Reproduce the records word for word, from the first line through the line containing "Looking at the screenshot, I should [110, 104].", inclusive.

* begin *

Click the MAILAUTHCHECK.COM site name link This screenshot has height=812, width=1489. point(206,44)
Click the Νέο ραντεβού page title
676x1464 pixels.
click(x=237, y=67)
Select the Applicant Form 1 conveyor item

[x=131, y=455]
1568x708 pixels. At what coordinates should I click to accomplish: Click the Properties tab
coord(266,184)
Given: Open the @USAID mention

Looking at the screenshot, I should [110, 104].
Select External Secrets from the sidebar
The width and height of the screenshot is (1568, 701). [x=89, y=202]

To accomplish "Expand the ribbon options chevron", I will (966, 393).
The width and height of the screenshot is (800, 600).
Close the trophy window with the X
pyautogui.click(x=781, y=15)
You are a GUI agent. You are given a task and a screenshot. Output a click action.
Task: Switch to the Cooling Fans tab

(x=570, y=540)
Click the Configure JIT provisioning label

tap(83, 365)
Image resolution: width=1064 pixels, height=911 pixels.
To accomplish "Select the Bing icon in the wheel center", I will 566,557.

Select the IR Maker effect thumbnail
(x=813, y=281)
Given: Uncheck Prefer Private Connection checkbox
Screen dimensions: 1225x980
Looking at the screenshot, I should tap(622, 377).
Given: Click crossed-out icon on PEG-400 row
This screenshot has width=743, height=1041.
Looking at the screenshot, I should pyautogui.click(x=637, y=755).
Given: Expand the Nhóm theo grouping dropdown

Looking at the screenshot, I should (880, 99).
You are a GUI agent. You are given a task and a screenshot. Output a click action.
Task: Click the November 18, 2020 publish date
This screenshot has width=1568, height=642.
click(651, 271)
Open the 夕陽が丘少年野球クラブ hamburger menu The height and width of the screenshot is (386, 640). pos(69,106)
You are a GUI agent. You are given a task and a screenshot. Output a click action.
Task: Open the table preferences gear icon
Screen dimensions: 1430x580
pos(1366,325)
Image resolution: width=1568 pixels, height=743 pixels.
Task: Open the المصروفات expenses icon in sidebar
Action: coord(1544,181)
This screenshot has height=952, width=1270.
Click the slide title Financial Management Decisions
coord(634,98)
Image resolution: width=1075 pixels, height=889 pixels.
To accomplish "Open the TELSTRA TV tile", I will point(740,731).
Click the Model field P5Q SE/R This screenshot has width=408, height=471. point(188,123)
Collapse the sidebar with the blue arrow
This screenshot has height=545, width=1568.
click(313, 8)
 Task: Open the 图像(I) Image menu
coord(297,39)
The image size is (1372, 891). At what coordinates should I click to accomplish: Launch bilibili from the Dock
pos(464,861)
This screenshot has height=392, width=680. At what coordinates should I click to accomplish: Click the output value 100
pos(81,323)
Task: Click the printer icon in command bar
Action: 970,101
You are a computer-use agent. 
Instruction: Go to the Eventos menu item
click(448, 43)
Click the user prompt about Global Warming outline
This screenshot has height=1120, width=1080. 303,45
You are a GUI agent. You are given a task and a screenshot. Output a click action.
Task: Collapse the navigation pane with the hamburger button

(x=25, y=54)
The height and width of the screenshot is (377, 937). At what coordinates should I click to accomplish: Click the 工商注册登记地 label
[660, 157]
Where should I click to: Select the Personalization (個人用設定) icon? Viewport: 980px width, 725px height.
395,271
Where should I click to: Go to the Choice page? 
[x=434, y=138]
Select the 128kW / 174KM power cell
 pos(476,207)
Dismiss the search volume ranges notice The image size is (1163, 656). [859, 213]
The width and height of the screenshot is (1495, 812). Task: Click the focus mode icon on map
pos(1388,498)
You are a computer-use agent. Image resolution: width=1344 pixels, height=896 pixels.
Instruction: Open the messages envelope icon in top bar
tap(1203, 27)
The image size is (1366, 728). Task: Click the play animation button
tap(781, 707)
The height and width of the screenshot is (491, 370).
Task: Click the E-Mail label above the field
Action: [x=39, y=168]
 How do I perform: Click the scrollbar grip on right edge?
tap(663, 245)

* end *

Answer to the exercise:
Click the MAILAUTHCHECK.COM site name link This screenshot has height=812, width=1489. point(206,44)
Click the Νέο ραντεβού page title
676x1464 pixels.
click(x=237, y=67)
Select the Applicant Form 1 conveyor item

[x=131, y=455]
1568x708 pixels. At what coordinates should I click to accomplish: Click the Properties tab
coord(266,184)
Given: Open the @USAID mention

Looking at the screenshot, I should [110, 104].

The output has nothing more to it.